MongoResourceCollection(
resource_type: str,
collection_name: str,
resource_path: str = "$",
id_path: str = "$.id",
resource_type_path: str = "$.resourceType",
current_filter: Mapping[str, Any] | None = None,
deleted_filter: Mapping[str, Any] | None = None,
)

Use this class for custom collection names, wrapped FHIR resources, tenant filters, or non-standard delete markers.

Methods

register(con)

Loads DuckDB's mongo extension, creates resources, and calls validate_schema().

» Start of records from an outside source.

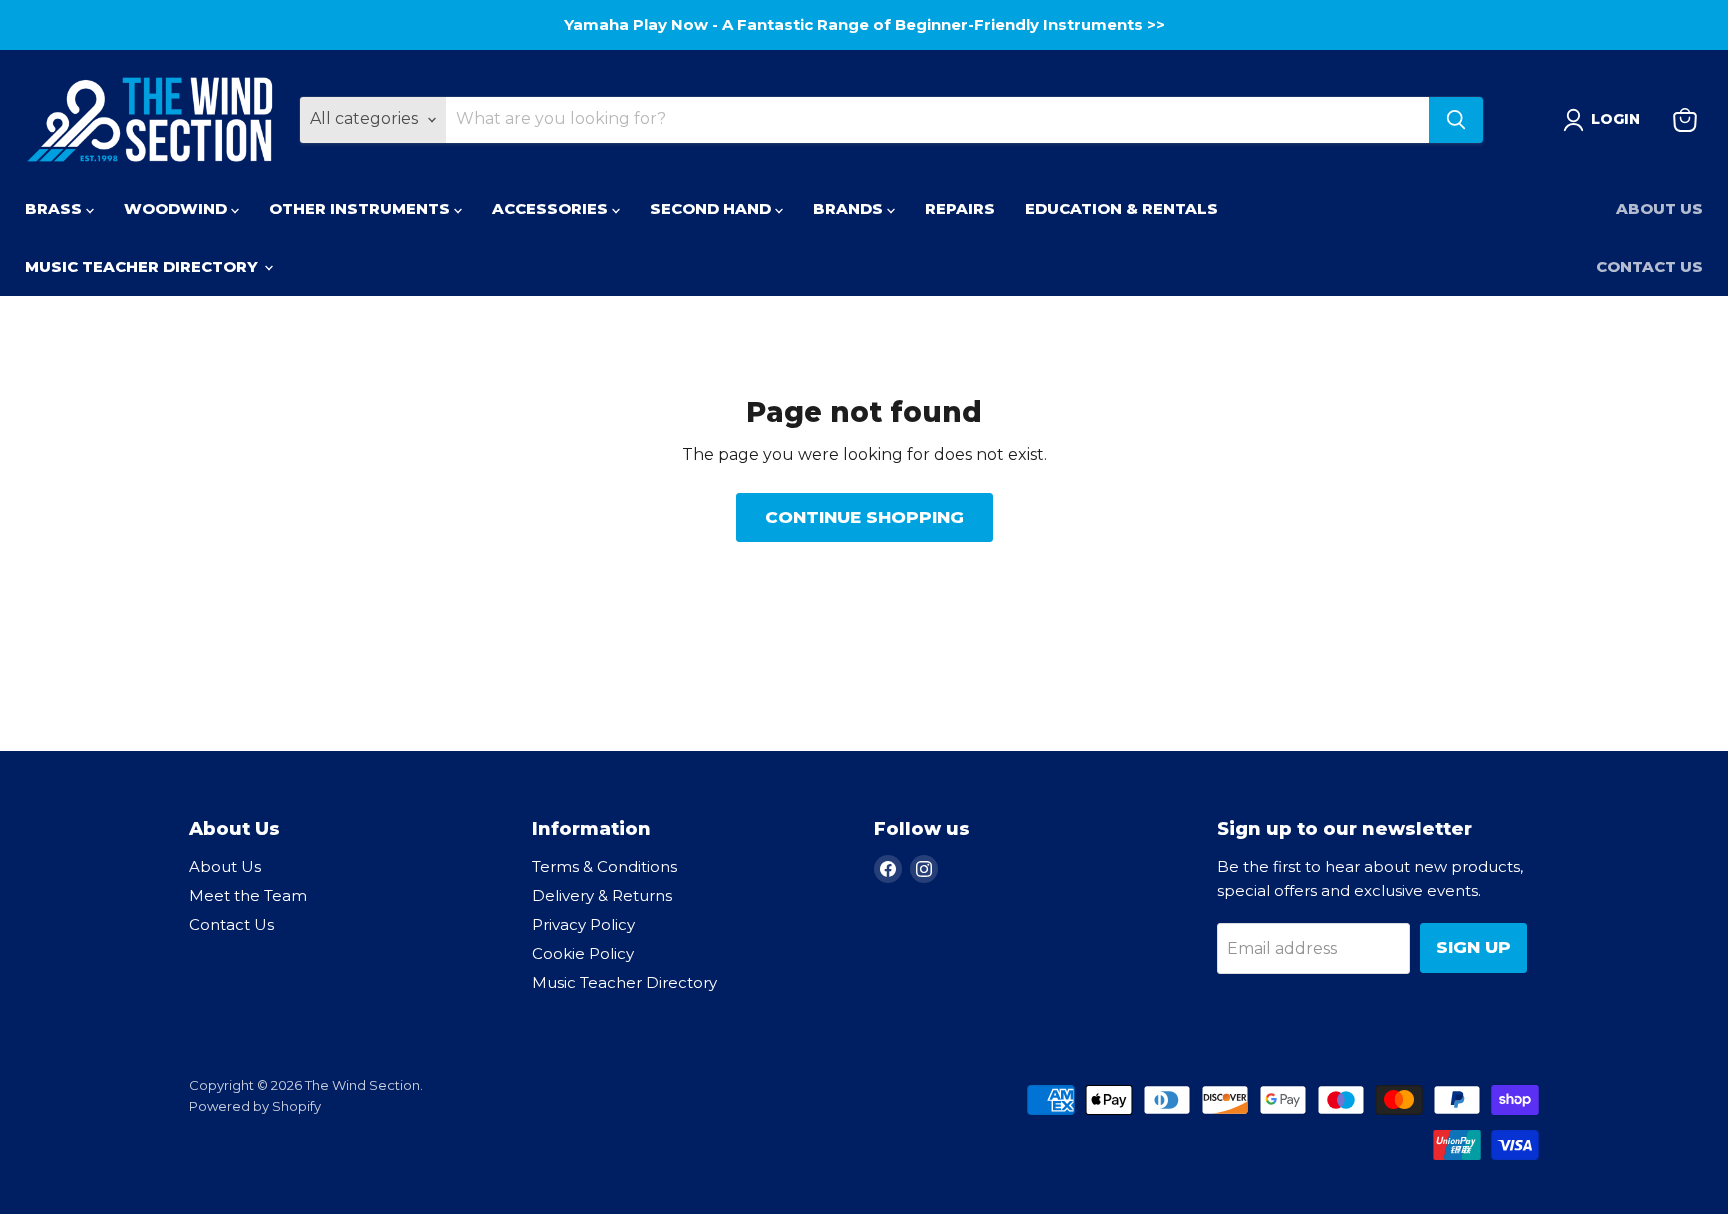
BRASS (55, 208)
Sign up (1473, 947)
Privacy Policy (583, 924)
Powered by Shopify (255, 1106)
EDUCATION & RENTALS (1121, 208)
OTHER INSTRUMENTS (361, 208)
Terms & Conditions (604, 866)
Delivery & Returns (602, 895)
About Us (1659, 208)
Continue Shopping (864, 517)
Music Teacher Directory (624, 982)
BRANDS (850, 208)
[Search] (1456, 120)
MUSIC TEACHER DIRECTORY (143, 266)
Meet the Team (248, 895)
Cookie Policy (583, 953)
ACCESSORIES (552, 208)
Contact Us (1649, 266)
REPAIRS (960, 208)
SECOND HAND (712, 208)
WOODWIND (177, 208)
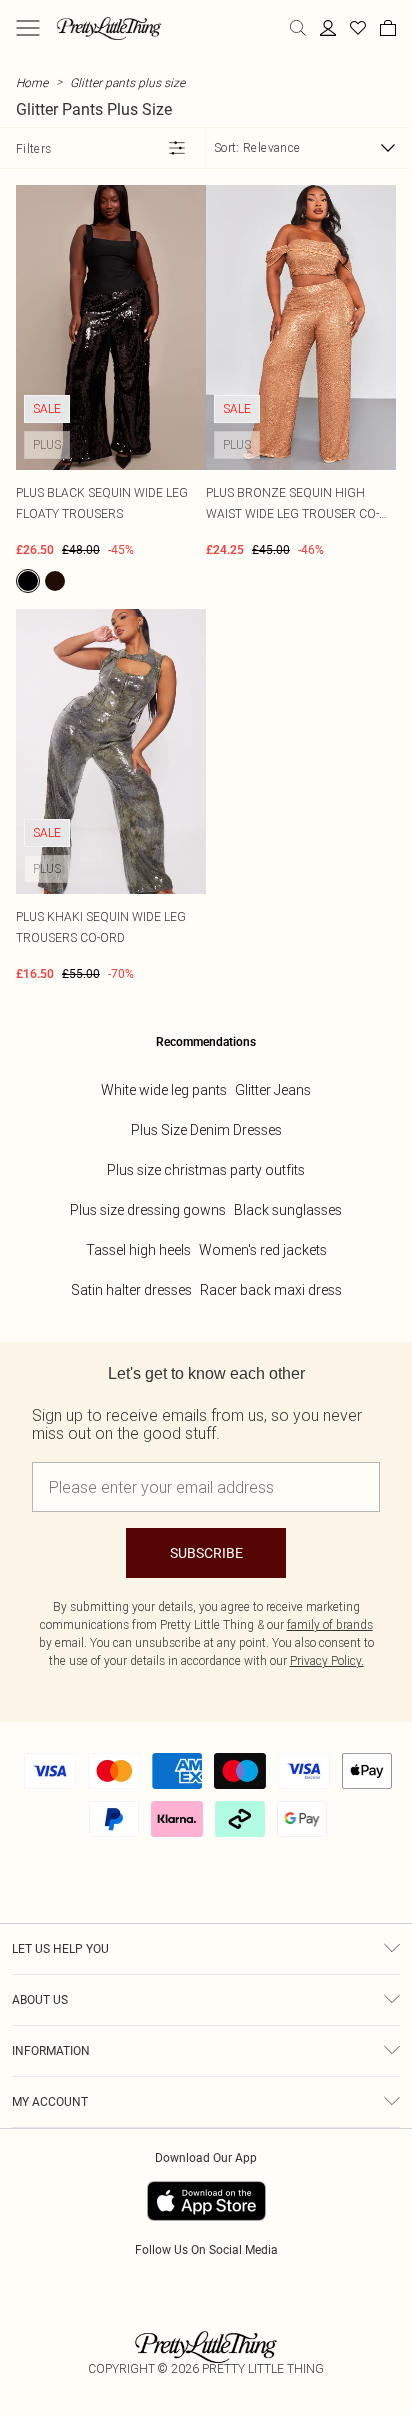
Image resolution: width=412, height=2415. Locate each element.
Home (32, 82)
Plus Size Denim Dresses (206, 1130)
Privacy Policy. (327, 1660)
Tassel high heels (138, 1250)
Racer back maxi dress (271, 1290)
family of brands (330, 1624)
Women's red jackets (263, 1250)
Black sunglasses (288, 1210)
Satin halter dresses (131, 1290)
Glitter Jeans (273, 1090)
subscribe (206, 1553)
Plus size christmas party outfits (206, 1170)
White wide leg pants (164, 1090)
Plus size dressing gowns (148, 1210)
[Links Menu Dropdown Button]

Raises SchemaValidationError if the extension cannot load, Mongo cannot be scanned, or the resulting view does not expose the required schema.

unregister(con)

Drops the resources view and detaches the best-effort discovery attachment if one was created.

supports_incremental()

Returns False.

Example

import fhir4ds
from fhir4ds.sources import MongoFhirServerSchema, MongoFhirServerSource

source = MongoFhirServerSource(
"mongodb://readonly:[email protected]:27017",
schema=MongoFhirServerSchema(
database_name="fhir",
resource_types=("Patient", "Observation"),
include_hidden=False,
),
)

con = fhir4ds.create_connection(source=source)
rows = con.execute("""
SELECT id, resourceType, patient_ref
FROM resources
ORDER BY resourceType, id
""").fetchall()

Security Notes

Mongo URIs, database names, collection names, JSON paths, and filter documents are quoted as SQL string literals before being passed to DuckDB. Error messages redact credentials and sensitive URI query parameters.

DQM Materialization

MongoFhirServerSource remains read-only. HAPI-like queues, change streams, result storage, and generated MeasureReport publishing live in fhir4ds.dqm.mongo_materialization and the fhir4ds dqm mongo ... CLI.

Install the optional dependency set before using that worker:

python3 -m pip install "fhir4ds-v2[mongo]"

Mongo change streams require a replica set or sharded cluster. They are the Mongo-native analogue to HAPI PostgreSQL triggers plus LISTEN/NOTIFY. The materialization worker enables patient-scoped source reads by default via worker.source_patient_pushdown: true.